(Stored data)
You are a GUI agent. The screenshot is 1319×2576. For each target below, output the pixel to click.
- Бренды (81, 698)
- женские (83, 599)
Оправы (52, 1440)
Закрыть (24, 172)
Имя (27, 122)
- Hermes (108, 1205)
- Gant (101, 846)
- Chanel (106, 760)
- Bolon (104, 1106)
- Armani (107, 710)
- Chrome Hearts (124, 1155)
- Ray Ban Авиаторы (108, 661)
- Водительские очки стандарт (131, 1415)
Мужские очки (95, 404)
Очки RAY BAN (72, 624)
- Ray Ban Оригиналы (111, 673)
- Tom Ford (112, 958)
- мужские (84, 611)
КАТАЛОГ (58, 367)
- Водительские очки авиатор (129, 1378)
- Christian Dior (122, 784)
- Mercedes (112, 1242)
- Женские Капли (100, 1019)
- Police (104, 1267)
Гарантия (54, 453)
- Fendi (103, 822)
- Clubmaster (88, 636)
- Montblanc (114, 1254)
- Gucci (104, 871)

WHAT IS NEEDED → Copy each line of the records verbatim.

TASK RESULT →
You are a GUI agent. The screenshot is 1319×2576. For each target below, output the pixel to click.
- Бренды (81, 698)
- женские (83, 599)
Оправы (52, 1440)
Закрыть (24, 172)
Имя (27, 122)
- Hermes (108, 1205)
- Gant (101, 846)
- Chanel (106, 760)
- Bolon (104, 1106)
- Armani (107, 710)
- Chrome Hearts (124, 1155)
- Ray Ban Авиаторы (108, 661)
- Водительские очки стандарт (131, 1415)
Мужские очки (95, 404)
Очки RAY BAN (72, 624)
- Ray Ban Оригиналы (111, 673)
- Tom Ford (112, 958)
- мужские (84, 611)
КАТАЛОГ (58, 367)
- Водительские очки авиатор (129, 1378)
- Christian Dior (122, 784)
- Mercedes (112, 1242)
- Женские Капли (100, 1019)
- Police (104, 1267)
Гарантия (54, 453)
- Fendi (103, 822)
- Clubmaster (88, 636)
- Montblanc (114, 1254)
- Gucci (104, 871)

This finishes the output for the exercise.